**Okuma Metni**:
-----
Salgın sürecinde ne yazık ki arkadaşlarımızı kaybediyoruz. SES olarak sağlık emekçilerini kaybetmenin üzüntüsünü derinden yaşarken, sağlık emekçilerini adeta gözden çıkartan, öldüren mevcut sağlık sistemini ve alınmayan önlemleri anlatmaya devam edeceğiz.
Cumartesi günü, Çankırı Eldivan’sa 112 acil sağlık hizmetlerinde paramedik olarak çalışan 37 yaşındaki Kerim Koca’yı kaybettik. Haberler “Covid-19 nedeniyle kaybettiğimizi” söylese de, basına yansıyan haberlerdeki satır araları ve sendikamızın ulaştığı bilgiler, genç yaşta Kerim Koca’yı aramızda alanın Covid değil, sağlık emekçilerini korumayan salgın yönetimi olduğunu açıkça gösteriyor. Neden mi? Anlatalım:
Kerim Koca, uzun süredir kronik kalp kapak rahatsızlığı nedeniyle tedavi görüyordu. Hani Cumhurbaşkanlığı tarafından 13 Mart’ta çıkartılan genelgeye göre kamu kurumlarında çalışan kronik rahatsızlığı olanlar idari izinli sayılmışlardı; ama kronik hastalığı olan sağlık emekçilerine bu izinler verilmemişti ya… İşte Kerim Koca, o “izin verilmeyen” risk grubu sağlık emekçileri arasındaydı. Aktif olarak çalışıyordu.
Kerim Koca, uzun süredir kronik kalp kapak rahatsızlığı nedeniyle tedavi görüyordu. Hani, 21 Mart tarihinde 65 yaş üstü olanlar ve kronik kalp-damar hastaları dahil olmak üzere kronik hastalar için sokağa çıkma yasağı ilan edilmişti ya… Ama bu kapsamdaki sağlık emekçilerine “çalışmaya devam edecek” denilmişti ya… İşte Kerim Koca, o “çalışmaya devam edecek” denilen sağlık emekçileri arasındaydı. Aktif olarak çalışıyordu.
Kerim Koca’dan bir gün önce, 23 Nisan cuma günü İstanbul Okmeydanı Eğitim ve Araştırma Hastanesi’nde çalışan sağlık emekçisi İbrahim Arslan’ı kaybetmiştik. İbrahim Aslan da engelli idi, raporları vardı. Engelli olanların idari izinli sayılmaları gerektiğine ilişkin hem Cumhurbaşkanlığı, hem Sağlık Bakanlığı, hem YÖK genelgelerine rağmen “çalışmaya başladıktan sonra engelli olduğu” gerekçesi ile risk altında çalışmaya zorlanan yüzlerce sağlık emekçisinden biriydi İbrahim Aslan da. Aktif olarak çalışmaya devam ediyordu.
26 Nisan’da İstanbul İstinye Devlet Hastanesi’nde teknik servis görevlisi olarak çalışan 55 yaşındaki Seyfettin Karakaya’yı kaybettik. Kronik KOAH hastalığı vardı; Cumhurbaşkanlığı genelgelerine ve kararlara göre “çalışması, sokağa çıkmaması gerekenler” arasında iken, “çalışmaya devam etmesi” zorlanan sağlık emekçilerinden biri idi o da. Aktif olarak çalışıyordu.
-----
**Çıkarılan Bilgiler**:

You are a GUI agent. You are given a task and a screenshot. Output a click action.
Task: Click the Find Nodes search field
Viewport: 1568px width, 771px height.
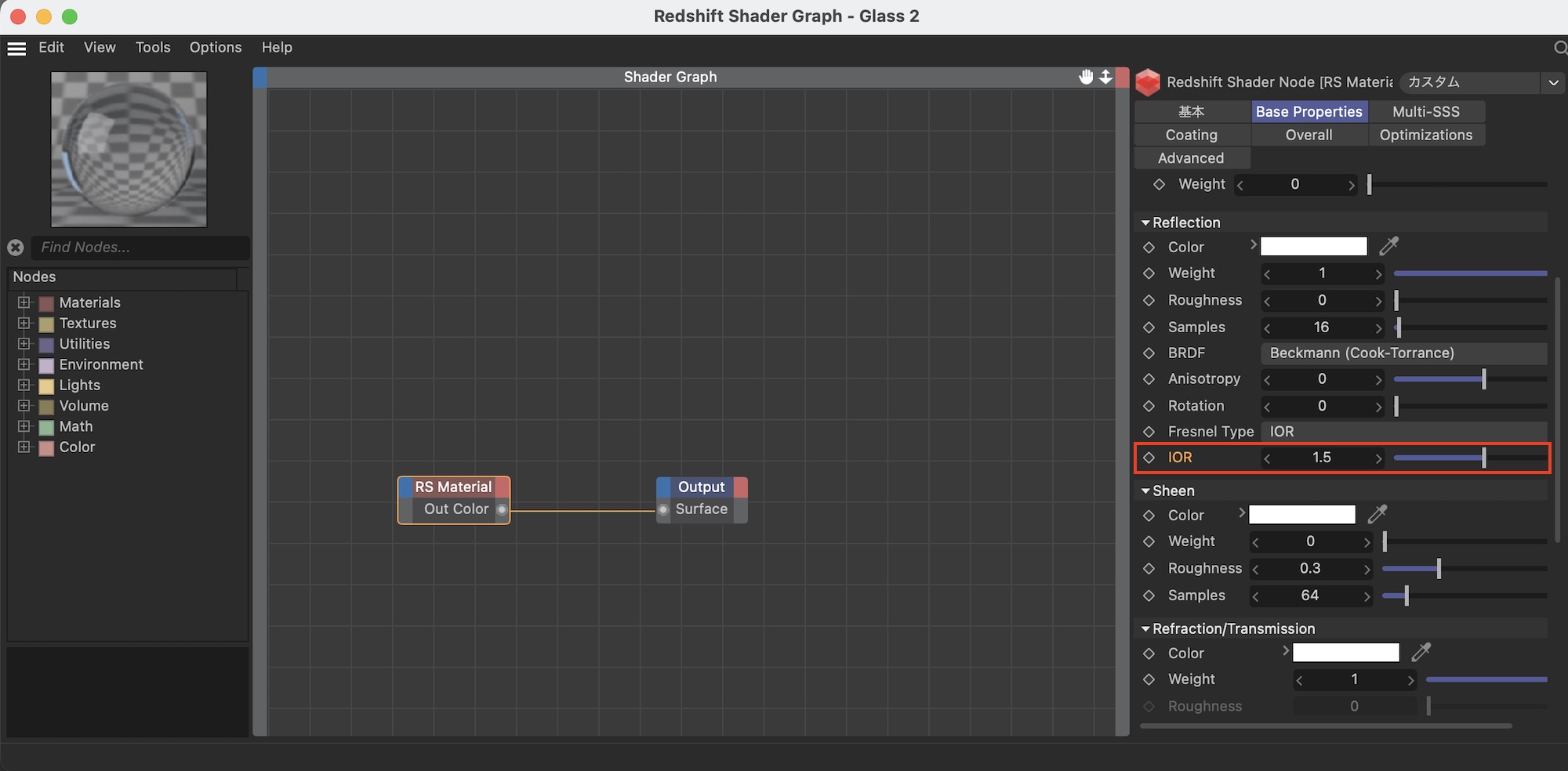pos(141,248)
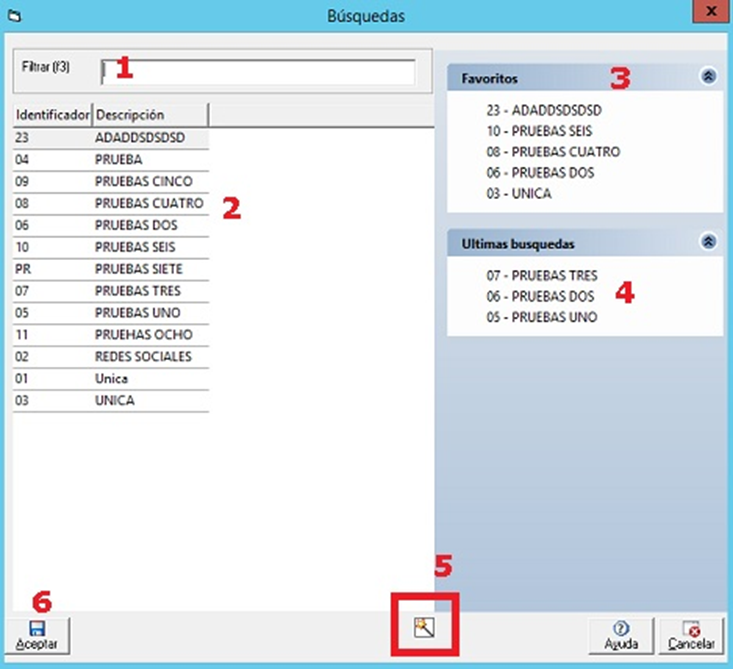Focus the Filtrar (f3) text field

(258, 72)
-----
**Görevler**:
a. Okuma metnine göre aşağıdakileri yanıtlayın:
(i) Kerim Koca hangi hizmette ve hangi görevle çalışıyordu?
(ii) Seyfettin Karakaya'nın kronik hastalığı neydi?
(iii) Kronik rahatsızlığı olan kamu çalışanlarını idari izinli sayan Cumhurbaşkanlığı genelgesi hangi tarihte çıkarılmıştı?
b. Okuma metninde "Salgın sürecinde ne" ifadesinden "anlatmaya devam edeceğiz." ifadesine kadar olan bölümü hiçbir değişiklik yapmadan kopyalayın.

**Sorunların Çözümleri**:
a.
(i) 112 acil sağlık hizmetlerinde paramedik olarak çalışıyordu.
(ii) Kronik KOAH.
(iii) 13 Mart'ta.

b.
Salgın sürecinde ne yazık ki arkadaşlarımızı kaybediyoruz. SES olarak sağlık emekçilerini kaybetmenin üzüntüsünü derinden yaşarken, sağlık emekçilerini adeta gözden çıkartan, öldüren mevcut sağlık sistemini ve alınmayan önlemleri anlatmaya devam edeceğiz.